Text under study:

....

Quite naturally many parents may choose to keep the whole scenario to themselves as to deliver both sets of news simultaneously feels too hard, too sad, which could potentially rob them of vital support.
When a baby is lost to stillbirth most often the pregnancy has been announced and, in many countries, parents are legally required to organize a burial or cremation for their baby.
They are then faced with the decision of whether or not to also hold a funeral or memorial as well.
Even this is difficult as others didn’t know your baby or hold the same hopes and dreams for this life that you as the parent did.
There are no anecdotes to tell, nor are there many pictures to share, but this does not alter or minimize the significance of the lives lost or the depth of the grief felt.
There are many rituals surrounding death. However, when it comes to baby loss, it would seem that the ‘guidebook’ is missing a chapter.
We didn’t hold a funeral for Miles after he was cremated and, in many ways, I now wish we did as it probably would have made me feel as though people recognized the significance of our loss.
In so many ways baby loss is silenced by the reactions of others and by the way it is dealt with by society as a whole.

....

Task item:
In the passage on baby loss, what are parents in many countries legally required to do when a baby is stillborn? The listing that follows has no connection to the passage on baby loss.

....

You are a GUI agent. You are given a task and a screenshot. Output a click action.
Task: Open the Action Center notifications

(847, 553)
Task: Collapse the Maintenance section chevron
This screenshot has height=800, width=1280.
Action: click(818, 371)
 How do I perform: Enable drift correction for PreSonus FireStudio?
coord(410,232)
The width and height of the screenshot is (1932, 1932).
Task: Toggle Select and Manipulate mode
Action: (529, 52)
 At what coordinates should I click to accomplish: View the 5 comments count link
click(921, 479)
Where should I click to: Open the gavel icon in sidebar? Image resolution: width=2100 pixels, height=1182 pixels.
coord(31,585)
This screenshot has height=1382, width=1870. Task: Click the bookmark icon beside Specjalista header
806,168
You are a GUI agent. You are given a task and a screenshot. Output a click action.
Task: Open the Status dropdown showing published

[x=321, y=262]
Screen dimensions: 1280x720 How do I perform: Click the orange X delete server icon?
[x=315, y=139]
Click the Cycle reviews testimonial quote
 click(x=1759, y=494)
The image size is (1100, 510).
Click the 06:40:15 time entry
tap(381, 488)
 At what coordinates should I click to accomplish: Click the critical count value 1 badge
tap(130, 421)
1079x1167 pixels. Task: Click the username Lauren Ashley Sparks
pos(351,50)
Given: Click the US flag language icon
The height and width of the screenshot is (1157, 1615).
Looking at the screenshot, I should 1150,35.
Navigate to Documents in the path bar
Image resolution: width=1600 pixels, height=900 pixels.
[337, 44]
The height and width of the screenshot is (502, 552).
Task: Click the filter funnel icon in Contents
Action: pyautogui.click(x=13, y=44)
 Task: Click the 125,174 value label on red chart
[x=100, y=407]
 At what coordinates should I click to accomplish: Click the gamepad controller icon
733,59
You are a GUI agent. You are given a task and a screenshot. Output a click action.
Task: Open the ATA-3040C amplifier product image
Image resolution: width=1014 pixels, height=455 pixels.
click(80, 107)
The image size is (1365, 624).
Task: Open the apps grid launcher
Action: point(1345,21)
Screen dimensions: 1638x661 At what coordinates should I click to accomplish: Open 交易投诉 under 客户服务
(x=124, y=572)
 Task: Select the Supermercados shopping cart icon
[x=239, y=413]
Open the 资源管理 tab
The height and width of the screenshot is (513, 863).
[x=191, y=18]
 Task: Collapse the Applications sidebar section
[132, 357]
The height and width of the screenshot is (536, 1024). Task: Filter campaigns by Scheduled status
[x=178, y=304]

....

Completed task:
They must organize a burial or cremation for their baby.